Reformy i modernizacja wojska od lat się nie udają. Lotnictwo nie może się podnieść po katastrofach, marynarka wojenna tonie w korupcji, czego symbolem jest nieukończona od dziesięciu lat budowy korwety Gawron i liczne śledztwa, a wojska lądowe ugrzęzły w Afganistanie i poniosły symboliczną porażkę w prowincji Ghazni, gdzie odpowiedzialność za strefę przejmą z powrotem Amerykanie. Do tego wszystkiego wojskowy prokurator zwalczający korupcję w armii strzela do siebie w telewizji, na żywo.
Armia maszeruje do cywila
Jak w filmach Hitchcocka, najgorsze jednak dopiero przed nami. Wygląda na to, że kryzys w armii mocno uderzył w jej ducha i morale, które sięgnęło dna, dlatego kadra tysiącami odchodzi z wojska. W 2011 roku odeszło blisko 7 tys. żołnierzy. Blisko 6 tys. z nich zrobiło to na własną prośbę, a 40 proc. z nich nie nabyło praw emerytalnych. To zaskakująca decyzja z ich strony, zważywszy na rozchwiany rynek pracy. Ten trudny krok oznacza jednak, że przeważnie młodzi żołnierze, z tzw. doświadczeniem misyjnym, którzy w każdej instytucji są zaczynem zmian, stracili nadzieję na uczciwy rozwój zawodowy w armii.
Dzisiaj – po szumnych zapowiedziach byłego szefa MON Bogdana Klicha – nikt w wojsku nie wierzy, że misje w Iraku i Afganistanie pomogły unowocześnić siły zbrojne i zmienić kadrowo jej oblicze. – Nasi żołnierze uczestniczący w niebezpiecznych misjach zagranicznych zdobywają unikalne doświadczenie, które w niewielkim stopniu przekłada się na praktykę funkcjonowania sił zbrojnych w kraju – mówi gen. Roman Polko.

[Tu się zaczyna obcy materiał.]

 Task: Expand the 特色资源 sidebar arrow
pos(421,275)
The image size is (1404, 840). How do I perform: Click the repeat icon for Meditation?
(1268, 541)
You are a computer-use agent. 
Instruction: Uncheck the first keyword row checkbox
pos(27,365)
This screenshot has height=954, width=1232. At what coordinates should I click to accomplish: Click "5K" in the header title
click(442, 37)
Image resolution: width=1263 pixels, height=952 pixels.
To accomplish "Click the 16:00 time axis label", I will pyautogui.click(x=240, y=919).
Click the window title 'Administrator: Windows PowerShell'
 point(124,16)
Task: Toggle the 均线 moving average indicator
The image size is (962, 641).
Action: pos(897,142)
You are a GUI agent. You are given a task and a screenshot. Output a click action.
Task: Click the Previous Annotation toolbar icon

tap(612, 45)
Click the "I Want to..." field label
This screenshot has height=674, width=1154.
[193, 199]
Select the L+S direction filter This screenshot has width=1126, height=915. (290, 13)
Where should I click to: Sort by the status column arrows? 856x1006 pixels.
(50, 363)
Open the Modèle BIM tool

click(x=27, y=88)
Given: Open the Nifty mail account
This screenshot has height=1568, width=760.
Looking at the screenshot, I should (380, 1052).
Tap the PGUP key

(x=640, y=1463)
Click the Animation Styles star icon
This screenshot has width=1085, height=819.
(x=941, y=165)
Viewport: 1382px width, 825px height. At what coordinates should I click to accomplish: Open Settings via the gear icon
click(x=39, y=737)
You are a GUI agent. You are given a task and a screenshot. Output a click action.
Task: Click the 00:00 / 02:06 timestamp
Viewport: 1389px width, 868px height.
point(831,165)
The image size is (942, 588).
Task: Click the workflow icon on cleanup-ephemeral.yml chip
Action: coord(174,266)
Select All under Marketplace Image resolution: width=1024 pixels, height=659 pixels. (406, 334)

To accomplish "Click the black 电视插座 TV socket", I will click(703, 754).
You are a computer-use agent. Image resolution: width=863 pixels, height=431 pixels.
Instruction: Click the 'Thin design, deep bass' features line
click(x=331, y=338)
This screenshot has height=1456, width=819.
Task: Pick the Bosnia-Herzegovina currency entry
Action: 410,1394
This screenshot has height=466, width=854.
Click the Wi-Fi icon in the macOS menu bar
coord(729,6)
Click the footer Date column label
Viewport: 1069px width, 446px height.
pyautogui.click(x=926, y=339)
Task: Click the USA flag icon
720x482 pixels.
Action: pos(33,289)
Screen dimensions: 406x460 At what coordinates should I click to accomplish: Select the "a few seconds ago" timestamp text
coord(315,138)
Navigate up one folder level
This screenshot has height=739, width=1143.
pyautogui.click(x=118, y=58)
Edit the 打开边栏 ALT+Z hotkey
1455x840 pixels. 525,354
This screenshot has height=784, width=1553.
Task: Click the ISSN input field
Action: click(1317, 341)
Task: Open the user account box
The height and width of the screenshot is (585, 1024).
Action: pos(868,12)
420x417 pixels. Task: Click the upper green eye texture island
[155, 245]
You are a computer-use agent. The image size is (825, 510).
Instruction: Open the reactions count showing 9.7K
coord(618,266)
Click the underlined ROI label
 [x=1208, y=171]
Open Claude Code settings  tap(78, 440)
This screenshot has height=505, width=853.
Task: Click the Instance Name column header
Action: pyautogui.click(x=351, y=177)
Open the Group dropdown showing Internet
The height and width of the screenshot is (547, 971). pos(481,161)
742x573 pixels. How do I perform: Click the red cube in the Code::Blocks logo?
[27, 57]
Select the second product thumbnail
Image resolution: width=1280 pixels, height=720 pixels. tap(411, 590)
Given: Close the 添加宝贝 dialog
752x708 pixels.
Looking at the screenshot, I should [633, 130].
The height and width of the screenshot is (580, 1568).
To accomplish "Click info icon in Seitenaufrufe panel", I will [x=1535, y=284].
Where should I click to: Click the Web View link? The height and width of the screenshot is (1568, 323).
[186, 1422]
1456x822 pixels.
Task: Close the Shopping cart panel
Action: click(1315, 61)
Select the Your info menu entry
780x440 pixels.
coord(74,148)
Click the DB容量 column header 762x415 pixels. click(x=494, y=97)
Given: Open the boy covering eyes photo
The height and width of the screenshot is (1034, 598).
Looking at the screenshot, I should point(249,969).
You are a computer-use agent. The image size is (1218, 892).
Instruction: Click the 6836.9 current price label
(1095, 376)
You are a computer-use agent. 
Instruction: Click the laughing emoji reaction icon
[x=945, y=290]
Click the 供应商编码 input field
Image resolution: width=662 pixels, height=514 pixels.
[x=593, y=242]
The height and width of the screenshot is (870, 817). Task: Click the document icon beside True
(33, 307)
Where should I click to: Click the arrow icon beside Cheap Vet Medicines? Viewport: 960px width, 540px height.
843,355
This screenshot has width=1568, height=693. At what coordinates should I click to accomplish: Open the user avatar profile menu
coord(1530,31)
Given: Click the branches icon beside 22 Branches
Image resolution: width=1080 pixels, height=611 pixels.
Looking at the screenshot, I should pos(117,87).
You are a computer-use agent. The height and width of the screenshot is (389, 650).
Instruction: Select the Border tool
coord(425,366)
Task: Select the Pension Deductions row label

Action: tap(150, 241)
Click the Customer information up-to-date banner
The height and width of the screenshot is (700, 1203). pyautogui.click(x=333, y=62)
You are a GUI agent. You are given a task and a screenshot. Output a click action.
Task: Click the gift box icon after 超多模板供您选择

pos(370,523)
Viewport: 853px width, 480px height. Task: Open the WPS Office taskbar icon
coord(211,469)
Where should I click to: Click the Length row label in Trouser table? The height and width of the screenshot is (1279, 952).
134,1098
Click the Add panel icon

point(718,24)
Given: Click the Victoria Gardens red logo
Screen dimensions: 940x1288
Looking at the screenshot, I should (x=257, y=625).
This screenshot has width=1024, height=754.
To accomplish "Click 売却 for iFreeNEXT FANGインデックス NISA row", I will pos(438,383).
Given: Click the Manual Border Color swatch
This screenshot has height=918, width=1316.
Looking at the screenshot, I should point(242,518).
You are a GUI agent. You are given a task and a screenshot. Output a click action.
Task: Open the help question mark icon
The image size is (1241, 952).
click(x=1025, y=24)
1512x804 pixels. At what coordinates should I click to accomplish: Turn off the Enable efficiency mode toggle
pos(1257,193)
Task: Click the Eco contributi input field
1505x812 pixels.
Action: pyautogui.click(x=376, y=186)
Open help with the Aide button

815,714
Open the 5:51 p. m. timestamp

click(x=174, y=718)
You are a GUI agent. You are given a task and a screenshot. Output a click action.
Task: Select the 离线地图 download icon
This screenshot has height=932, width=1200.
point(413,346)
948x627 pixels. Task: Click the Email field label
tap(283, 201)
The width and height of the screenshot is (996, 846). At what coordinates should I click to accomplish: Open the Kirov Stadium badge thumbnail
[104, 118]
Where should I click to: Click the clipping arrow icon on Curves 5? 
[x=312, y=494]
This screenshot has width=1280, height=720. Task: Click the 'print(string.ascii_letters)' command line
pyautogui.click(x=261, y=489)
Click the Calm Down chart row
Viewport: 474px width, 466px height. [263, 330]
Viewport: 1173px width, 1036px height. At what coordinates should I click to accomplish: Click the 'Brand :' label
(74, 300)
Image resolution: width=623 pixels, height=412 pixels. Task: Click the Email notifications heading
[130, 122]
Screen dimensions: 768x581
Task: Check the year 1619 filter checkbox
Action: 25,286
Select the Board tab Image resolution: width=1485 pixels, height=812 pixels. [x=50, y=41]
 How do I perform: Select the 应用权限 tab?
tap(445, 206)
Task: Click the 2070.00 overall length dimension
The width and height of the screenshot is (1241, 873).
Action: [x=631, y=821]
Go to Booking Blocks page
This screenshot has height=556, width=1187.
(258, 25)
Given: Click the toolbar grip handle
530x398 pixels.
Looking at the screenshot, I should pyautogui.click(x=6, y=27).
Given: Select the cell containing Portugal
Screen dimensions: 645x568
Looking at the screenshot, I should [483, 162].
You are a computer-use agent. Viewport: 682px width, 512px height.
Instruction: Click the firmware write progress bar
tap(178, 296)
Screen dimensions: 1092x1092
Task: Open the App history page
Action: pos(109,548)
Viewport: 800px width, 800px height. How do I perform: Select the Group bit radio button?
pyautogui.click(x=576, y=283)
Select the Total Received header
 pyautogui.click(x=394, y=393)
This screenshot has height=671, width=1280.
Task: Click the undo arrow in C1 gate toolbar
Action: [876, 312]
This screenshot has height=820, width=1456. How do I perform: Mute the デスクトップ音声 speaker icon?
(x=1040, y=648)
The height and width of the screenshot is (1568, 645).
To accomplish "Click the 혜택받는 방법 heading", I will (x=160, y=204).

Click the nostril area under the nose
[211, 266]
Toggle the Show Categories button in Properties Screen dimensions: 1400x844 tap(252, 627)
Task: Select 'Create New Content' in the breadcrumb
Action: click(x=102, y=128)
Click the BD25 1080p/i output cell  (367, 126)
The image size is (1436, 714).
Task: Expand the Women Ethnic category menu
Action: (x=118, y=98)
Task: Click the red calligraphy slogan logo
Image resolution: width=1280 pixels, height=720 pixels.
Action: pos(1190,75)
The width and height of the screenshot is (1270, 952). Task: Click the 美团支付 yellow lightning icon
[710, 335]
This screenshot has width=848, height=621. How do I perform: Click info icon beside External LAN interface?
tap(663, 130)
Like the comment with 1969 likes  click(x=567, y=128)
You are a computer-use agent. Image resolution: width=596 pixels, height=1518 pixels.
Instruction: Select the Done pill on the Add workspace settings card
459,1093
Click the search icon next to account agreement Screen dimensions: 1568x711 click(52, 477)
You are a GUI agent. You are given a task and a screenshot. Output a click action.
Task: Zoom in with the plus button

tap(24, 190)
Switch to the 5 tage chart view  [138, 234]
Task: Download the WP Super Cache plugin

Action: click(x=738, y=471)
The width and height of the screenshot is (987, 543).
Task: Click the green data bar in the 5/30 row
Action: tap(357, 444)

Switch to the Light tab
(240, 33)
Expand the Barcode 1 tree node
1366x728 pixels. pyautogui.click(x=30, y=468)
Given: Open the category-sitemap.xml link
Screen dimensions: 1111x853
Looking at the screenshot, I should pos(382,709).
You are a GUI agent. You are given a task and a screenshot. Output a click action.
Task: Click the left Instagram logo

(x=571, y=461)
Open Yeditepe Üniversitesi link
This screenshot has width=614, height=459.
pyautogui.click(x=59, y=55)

Jest to konsekwencja tego, że w przeszłości ani MON, ani Sztab Generalny nigdy nie kwapiły się do prawdziwej walki o dobre zarządzanie i efektywność oraz wykorzystanie do zmian ludzi z doświadczeniem misyjnym i międzynarodowym. Teraz wygląda na to, że po całej serii nieudolnie prowadzonych bitew o#restrukturyzację wojska w ostatnim dwudziestoleciu mogą przegrać najważniejszą batalię, która rozgrywa się na ich oczach: batalię o przyzwoitość w armii.
Być żołnierzem zawodowym przed wojną to było coś. Nie istniała inna grupa zawodowa, która cieszyłaby się takim prestiżem związanym z wygraną wojną z bolszewikami. Mundur oznaczał honor, patriotyzm, odwagę i sumienną służbę. Dzisiaj żołnierze chcieliby, żeby było dokładnie tak samo – ale nie jest. Współcześnie na wojskowych szczytach – mimo dwóch rzekomo sprawiedliwych wojen, w które się zaangażowaliśmy w Iraku i Afganistanie – mundur oznacza niskie morale, układy, daleko posunięty oportunizm, czasami zwykłe lizusostwo dla osiągnięcia kolejnego stopnia, gwiazdki czy wyższego stanowiska. Niestety, coraz częściej oznacza też korupcję na wysokich stanowiskach.